══ WORKING DATA ══
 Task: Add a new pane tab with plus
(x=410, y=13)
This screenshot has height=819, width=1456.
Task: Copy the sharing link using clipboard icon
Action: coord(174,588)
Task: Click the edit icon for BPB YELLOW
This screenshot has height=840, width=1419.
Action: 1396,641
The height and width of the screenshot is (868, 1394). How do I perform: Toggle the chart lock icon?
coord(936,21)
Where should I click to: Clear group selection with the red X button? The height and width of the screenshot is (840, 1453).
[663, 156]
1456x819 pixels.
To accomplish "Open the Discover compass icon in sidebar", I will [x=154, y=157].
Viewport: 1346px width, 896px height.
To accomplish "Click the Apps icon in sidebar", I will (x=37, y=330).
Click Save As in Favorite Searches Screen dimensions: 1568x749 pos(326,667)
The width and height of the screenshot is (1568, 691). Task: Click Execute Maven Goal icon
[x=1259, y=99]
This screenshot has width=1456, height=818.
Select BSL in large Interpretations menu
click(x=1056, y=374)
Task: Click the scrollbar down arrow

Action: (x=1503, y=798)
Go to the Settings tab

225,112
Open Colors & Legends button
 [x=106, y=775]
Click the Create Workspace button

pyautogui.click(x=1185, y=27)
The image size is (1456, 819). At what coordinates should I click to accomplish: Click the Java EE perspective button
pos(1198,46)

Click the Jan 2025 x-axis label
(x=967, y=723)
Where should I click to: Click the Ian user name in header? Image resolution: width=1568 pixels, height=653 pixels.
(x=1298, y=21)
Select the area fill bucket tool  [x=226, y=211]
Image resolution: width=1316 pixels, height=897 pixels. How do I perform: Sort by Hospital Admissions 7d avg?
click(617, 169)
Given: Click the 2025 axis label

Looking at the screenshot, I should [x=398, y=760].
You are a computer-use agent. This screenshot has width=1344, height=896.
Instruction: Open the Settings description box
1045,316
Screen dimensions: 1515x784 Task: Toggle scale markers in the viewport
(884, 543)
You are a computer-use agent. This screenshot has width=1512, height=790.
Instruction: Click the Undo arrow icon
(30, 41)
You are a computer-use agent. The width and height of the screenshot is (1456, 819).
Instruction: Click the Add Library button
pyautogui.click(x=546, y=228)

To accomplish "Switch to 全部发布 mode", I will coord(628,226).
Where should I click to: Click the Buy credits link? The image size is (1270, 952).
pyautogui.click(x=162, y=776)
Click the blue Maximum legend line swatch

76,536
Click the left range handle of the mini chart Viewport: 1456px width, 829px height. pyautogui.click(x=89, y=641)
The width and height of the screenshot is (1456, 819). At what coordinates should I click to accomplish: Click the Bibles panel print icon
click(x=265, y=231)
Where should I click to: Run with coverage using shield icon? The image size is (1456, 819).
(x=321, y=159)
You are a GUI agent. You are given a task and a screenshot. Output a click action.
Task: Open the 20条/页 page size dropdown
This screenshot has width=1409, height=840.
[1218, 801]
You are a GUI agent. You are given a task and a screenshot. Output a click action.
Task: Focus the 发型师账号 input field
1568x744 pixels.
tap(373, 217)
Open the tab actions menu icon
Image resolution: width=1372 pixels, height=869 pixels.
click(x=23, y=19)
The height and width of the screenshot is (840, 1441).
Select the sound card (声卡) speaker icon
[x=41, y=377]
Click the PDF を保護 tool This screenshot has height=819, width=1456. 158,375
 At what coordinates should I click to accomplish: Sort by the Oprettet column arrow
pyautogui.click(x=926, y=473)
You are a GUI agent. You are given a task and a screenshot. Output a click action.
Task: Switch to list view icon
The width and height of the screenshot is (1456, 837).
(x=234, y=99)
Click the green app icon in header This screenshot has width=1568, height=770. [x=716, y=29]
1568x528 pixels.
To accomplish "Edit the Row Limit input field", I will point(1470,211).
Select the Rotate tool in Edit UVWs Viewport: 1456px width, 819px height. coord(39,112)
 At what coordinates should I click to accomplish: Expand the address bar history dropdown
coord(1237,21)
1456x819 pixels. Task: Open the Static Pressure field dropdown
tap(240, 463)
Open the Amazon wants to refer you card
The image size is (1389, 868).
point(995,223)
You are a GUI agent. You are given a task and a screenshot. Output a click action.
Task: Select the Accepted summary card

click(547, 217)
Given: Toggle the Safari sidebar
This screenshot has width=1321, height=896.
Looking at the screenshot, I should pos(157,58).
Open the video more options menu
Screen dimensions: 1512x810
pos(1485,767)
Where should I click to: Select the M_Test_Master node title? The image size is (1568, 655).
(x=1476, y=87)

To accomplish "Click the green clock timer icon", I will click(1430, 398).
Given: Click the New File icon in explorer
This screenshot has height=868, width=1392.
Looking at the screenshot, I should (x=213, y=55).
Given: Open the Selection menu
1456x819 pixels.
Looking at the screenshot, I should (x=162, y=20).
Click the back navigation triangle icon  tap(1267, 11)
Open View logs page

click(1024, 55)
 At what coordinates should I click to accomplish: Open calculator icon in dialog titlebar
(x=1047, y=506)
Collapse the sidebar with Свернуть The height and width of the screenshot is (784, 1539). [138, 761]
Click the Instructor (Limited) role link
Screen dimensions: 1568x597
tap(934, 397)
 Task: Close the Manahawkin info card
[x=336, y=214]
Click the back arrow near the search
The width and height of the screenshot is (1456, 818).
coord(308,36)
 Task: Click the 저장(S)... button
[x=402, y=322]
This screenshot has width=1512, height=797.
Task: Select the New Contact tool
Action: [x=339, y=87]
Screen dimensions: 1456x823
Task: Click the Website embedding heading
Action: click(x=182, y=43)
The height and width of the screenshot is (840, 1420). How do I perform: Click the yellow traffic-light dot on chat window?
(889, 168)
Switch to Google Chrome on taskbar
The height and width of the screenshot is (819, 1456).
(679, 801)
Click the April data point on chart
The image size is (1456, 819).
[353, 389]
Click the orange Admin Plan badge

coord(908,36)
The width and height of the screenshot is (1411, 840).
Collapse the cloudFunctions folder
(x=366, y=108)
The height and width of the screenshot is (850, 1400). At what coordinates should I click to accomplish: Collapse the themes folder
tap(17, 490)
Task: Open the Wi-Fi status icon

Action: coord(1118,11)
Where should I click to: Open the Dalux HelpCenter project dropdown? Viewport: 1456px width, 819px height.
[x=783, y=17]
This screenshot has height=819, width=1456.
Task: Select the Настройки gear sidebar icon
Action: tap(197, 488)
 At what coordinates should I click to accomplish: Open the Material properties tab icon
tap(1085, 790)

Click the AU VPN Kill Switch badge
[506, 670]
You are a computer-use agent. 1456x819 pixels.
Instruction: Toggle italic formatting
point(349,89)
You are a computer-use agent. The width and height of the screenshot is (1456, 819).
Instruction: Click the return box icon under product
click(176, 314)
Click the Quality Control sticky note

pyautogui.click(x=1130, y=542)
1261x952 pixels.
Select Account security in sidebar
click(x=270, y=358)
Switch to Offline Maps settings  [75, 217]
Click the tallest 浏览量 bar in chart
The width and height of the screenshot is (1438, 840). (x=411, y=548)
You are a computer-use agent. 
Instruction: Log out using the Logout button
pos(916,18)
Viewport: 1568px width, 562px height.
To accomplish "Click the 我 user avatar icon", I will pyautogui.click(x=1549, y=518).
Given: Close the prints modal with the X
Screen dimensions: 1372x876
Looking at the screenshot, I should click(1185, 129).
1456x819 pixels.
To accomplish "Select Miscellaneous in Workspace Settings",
═══
> **TASK INSTRUCTIONS**:
From the entries above, copy every line that holds the word "green".

> **TASK SOLUTION**:
Click the green app icon in header This screenshot has width=1568, height=770. [x=716, y=29]
To accomplish "Click the green clock timer icon", I will click(1430, 398).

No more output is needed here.